Estuary island
"Where else can you find a lake, a river, sea and beach, all in one place", is how this resort was advertised and organisers of the conference fell for it.And i was not unhappy that they did. It was a beaaaaaautiful place.Only way to reach the resort is by water transport.My colleague tells me, that these places were developed in the last couple of years; what used to be a handicap is now converted into their USP!Resort manager and the master chef, while sharing some inside story, did confess that it is an everyday challenge to get food items from the city through canoes and boats.The chef particularly shared his concern, that the specifications of tomato as red, ripe and firm normally is not followed and he does not have the luxury of returning the same!(i should keep this in mind, when the cream of tomato soup is a little weak in colour and consistency )

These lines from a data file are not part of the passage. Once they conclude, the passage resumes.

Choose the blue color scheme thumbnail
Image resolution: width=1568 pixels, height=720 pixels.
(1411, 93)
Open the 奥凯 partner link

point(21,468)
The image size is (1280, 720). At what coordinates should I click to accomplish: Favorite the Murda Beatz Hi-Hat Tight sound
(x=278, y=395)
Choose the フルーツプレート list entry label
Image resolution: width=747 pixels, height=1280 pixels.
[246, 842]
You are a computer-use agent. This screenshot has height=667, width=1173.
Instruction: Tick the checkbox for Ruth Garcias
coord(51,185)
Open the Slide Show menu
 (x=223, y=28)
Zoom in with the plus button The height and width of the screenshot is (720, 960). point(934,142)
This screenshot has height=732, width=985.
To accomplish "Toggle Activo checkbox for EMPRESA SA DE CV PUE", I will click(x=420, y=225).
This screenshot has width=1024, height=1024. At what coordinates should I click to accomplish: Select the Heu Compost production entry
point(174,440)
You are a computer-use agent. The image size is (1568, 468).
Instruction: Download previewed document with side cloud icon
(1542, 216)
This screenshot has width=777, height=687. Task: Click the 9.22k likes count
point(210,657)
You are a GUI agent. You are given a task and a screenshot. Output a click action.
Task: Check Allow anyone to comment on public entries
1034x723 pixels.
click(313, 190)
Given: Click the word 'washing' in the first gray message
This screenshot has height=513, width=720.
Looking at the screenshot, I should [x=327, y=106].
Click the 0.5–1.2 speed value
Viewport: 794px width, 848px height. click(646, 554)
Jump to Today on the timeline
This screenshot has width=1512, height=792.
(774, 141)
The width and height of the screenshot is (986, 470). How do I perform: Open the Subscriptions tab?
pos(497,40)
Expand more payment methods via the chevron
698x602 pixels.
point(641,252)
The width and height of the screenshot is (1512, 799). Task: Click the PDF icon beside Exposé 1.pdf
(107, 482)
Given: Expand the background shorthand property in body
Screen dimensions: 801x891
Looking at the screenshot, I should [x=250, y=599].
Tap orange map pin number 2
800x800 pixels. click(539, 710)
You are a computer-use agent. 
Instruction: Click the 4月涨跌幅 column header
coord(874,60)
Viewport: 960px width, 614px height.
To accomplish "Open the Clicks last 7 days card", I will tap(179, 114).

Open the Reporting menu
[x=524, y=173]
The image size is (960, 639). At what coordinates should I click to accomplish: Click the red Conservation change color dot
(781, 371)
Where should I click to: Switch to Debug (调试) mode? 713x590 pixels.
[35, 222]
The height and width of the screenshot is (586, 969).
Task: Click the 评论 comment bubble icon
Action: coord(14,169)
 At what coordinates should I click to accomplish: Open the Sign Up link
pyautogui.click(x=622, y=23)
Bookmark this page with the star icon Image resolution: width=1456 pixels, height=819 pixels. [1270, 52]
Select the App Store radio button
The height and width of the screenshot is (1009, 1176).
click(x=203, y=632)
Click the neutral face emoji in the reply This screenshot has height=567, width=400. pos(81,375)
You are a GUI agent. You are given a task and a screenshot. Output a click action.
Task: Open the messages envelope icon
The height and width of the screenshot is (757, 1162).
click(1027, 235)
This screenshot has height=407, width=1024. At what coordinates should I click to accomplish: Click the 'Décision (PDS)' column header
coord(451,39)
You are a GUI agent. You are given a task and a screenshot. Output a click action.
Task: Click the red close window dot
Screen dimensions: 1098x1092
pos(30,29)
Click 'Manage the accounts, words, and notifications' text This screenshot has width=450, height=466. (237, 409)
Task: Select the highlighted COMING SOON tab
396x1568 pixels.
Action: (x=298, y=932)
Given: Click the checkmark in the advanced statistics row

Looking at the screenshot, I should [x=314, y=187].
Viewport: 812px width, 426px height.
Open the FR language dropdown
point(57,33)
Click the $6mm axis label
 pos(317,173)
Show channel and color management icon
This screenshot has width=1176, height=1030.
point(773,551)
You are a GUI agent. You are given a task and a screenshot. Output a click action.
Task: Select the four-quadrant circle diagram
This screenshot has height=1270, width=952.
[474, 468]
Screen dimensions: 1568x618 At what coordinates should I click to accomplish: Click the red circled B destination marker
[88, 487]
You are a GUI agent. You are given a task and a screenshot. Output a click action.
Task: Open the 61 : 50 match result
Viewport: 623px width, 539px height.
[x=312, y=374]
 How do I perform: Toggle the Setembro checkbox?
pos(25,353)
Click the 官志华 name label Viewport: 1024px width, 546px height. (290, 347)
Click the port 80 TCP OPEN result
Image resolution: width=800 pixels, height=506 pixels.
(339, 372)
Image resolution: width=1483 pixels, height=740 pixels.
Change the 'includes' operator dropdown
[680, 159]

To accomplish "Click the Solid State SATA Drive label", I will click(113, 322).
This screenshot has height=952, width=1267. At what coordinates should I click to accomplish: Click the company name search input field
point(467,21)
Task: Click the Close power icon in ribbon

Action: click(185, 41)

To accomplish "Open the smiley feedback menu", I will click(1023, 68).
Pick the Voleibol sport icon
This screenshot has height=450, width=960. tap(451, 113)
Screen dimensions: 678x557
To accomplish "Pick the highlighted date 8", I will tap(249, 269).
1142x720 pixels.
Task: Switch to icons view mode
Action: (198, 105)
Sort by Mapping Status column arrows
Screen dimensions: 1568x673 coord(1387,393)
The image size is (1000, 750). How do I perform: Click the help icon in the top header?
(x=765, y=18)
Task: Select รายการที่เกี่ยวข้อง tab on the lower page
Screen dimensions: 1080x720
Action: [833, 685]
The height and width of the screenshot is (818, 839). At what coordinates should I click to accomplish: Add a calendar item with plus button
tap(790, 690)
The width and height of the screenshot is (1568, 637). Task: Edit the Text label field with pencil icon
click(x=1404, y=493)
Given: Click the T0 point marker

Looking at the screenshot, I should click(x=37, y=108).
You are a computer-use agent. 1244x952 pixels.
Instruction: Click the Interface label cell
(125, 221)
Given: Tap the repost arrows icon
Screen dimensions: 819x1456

Just before sunset we were hurriedly ushered into small boats to take us into the estuary and mouth of the river joining the sea. Poovar the river, winds its way into the sea. First time i am seeing the river meet sea(please dont remind about the adyar river)and the entire stretch is crystal clear and inviting. I was warned not to venture very near the river, though.Watching the sunset, and walking along the beach i was thinking of the oft repeated philosophies related to river meeting the sea.The connotation is to the self and life on this earth.
While not yet out of the trance of watching sunset, looked around and a full moon was rising above the siluette of our resort and between the coconut trees.Felt quite mesmerised by the setting. A gentle breeze was blowing, of course.Remembered the poet Bharatiyar. For him, heaven on earth was a moonlit night, coconut trees around, a simple rope cot to sit on and sing a song. I did spot a few hammocks swaying in the wind; could use them if i were to take Bharatiyar litereally!
Had a surfeit of visual feast and a sense of well being that God is in his heaven and all is well with the world.
Later a kathakalai programme was organised on the banks of the river, providing a terrific backdrop. During the programme, a few small boats were coasting along the river which we could not see, but what we could see were the pole heads used by the boatmen suddenly moving. For a moment was duped to thinking that it is also part of the show. In a way it was, but not of the kathakali artiste!
Kathakali is not a dance; it is a dance drama. The artiste and his musical troupe literally brought the 'puthana samharam' as if it happend yesterday.
Another day was a 'kalaripayatu' demonstration. I have always been fascinated by any martial arts show and had a particular soft corner for kalaripayatu.The performers were young men, and the nimbleness of their movements is quite fascinating. Again the backdrop of the sea and beach providing the perfect setting.
This post will not be complete if i do not make a mention of some of the keralite delicacies which the chef proudly dished out(inspite of his constraints, hehe); toran is not a string of decorations but your humble vegetable with coconut, but of course the vegetables were finely and delicately chopped and were a visual treat;appam stew, my all time fav(they actually had botched up this dish on the first day, i was very disappointed and hence went and complained to the manager, and they made amends later);curd which was invariably sour(i should mention here, somehow keralites dont seem to know how to set curd; or how to do it the right way;my recollections of earlier visits to kerala always has sour curd figuring prominently);aval payasam and of course various puddings.
On our return journey my colleagues from kerala who organised the event, did share their concern about the march of tourism and its effect on the pristine pure ecology of kerala.Keralites share a genuine deep fondness for their 'naadu' was reinforced yet another time.